Implement the online distillation mechanism:

class HybridDistillationLoss(nn.Module):
    """
    Combine token-level and distribution-level distillation.

    Token-level loss guides direct-mapped tokens; distribution loss
    guides sequences found via n-gram cache. Enables effective online learning.
    """

    def __init__(self):
        super().__init__()
        self.kl_loss = nn.KLDivLoss(reduction='batchmean')
        self.nll_loss = nn.NLLLoss()

    def forward(self, draft_logits: torch.Tensor,
                target_logits: torch.Tensor,
                direct_mapped_mask: torch.Tensor,
                ngram_mapped_mask: torch.Tensor,
                temperature: float = 3.0) -> torch.Tensor:
        """
        Compute hybrid loss for online distillation.

        Args:
            draft_logits: logits from draft model
            target_logits: logits from target model
            direct_mapped_mask: which tokens have direct vocabulary mappings
            ngram_mapped_mask: which tokens have n-gram cache mappings
            temperature: for soft targets

        Returns:
            loss: weighted combination of KL and NLL losses
        """
        # Normalize logits with temperature
        draft_log_probs = torch.log_softmax(draft_logits / temperature, dim=-1)
        target_probs = torch.softmax(target_logits / temperature, dim=-1)

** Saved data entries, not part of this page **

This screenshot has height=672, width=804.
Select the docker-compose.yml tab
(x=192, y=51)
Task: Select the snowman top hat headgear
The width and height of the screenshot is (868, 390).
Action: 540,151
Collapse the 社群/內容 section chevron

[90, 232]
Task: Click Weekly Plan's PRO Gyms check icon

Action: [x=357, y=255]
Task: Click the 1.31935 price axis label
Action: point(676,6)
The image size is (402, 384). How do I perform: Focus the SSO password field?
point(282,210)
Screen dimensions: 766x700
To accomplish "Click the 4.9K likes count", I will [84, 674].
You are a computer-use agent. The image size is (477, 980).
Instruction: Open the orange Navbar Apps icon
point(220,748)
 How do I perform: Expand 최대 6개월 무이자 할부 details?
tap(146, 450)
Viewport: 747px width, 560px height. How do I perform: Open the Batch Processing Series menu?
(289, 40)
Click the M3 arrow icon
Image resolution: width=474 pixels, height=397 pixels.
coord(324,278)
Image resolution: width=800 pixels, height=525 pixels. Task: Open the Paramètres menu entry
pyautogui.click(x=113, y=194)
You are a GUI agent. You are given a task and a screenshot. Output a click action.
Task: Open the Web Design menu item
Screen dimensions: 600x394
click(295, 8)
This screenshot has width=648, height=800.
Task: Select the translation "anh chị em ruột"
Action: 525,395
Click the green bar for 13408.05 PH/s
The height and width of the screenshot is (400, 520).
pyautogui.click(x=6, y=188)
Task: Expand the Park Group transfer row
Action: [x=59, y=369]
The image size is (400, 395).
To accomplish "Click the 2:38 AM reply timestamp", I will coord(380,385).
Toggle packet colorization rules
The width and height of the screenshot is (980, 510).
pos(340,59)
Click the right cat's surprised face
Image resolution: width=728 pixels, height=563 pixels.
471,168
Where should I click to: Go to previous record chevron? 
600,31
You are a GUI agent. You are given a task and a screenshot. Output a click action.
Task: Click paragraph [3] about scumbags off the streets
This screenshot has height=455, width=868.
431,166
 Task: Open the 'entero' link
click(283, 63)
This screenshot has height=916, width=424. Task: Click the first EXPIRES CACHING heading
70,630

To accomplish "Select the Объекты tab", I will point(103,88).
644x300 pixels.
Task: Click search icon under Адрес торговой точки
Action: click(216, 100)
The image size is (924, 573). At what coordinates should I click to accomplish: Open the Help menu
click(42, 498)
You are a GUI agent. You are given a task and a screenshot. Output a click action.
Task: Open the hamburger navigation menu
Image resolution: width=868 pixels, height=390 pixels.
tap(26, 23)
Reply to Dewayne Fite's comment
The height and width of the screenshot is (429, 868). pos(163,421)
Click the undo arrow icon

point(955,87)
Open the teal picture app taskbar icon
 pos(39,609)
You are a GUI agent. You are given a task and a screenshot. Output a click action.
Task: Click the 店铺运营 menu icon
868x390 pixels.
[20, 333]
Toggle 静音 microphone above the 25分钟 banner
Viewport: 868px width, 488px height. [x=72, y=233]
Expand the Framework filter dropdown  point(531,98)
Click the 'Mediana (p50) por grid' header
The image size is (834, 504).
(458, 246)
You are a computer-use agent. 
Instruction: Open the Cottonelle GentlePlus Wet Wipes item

        # KL loss for directly mapped tokens
        kl_loss = self.kl_loss(draft_log_probs * direct_mapped_mask.unsqueeze(-1),
                                target_probs * direct_mapped_mask.unsqueeze(-1))

        # NLL loss for n-gram mapped tokens
        target_tokens = torch.argmax(target_logits, dim=-1)
        nll_loss = self.nll_loss(
            draft_log_probs[ngram_mapped_mask],
            target_tokens[ngram_mapped_mask]
        )

        # Weighted combination
        total_loss = 0.7 * kl_loss + 0.3 * nll_loss
        return total_loss

Implement the adaptive draft model with online learning:

class AdaptiveDraftModel(nn.Module):
    """
    Draft model that learns online from user data.

    Updates parameters during inference based on target model outputs,
    improving specialization to user distribution without explicit retraining.
    """

    def __init__(self, model_name: str = "meta-llama/Llama-2-7b",
                 draft_model_name: str = "gpt2-medium",
                 learning_rate: float = 2e-5):
        super().__init__()

        # Load draft model
        from transformers import AutoTokenizer, AutoModelForCausalLM
        self.tokenizer = AutoTokenizer.from_pretrained(draft_model_name)
        self.draft_model = AutoModelForCausalLM.from_pretrained(draft_model_name)

        # Online learning optimizer (LoRA for efficiency)
        self.lora_optimizer = torch.optim.Adam(
            self.draft_model.parameters(), lr=learning_rate
        )

        # Vocabulary adapter
        self.vocab_adapter = VocabularyAdapter(
            self.tokenizer.vocab_size,
            32000,  # Typical target vocab size
        )

        # Distillation loss
        self.distillation_loss = HybridDistillationLoss()

        # Acceptance predictor head
        self.acceptance_head = nn.Sequential(
            nn.Linear(768, 256),
            nn.ReLU(),
            nn.Linear(256, 1),
            nn.Sigmoid()
        )

    def generate_candidates(self, input_ids: torch.Tensor,
                           num_candidates: int = 5) -> torch.Tensor:
        """
        Generate candidate tokens using draft model.

        Returns multiple tokens for parallel verification by target model.
        """
        outputs = self.draft_model(input_ids)
        logits = outputs.logits[:, -1, :]

        # Sample top-k candidates
        top_k = min(num_candidates, logits.shape[-1])
        _, top_indices = torch.topk(logits, k=top_k, dim=-1)

        return top_indices

    def online_update(self, input_ids: torch.Tensor,
                     target_logits: torch.Tensor,
                     target_tokens: torch.Tensor):
        """
        Update draft model based on target model outputs.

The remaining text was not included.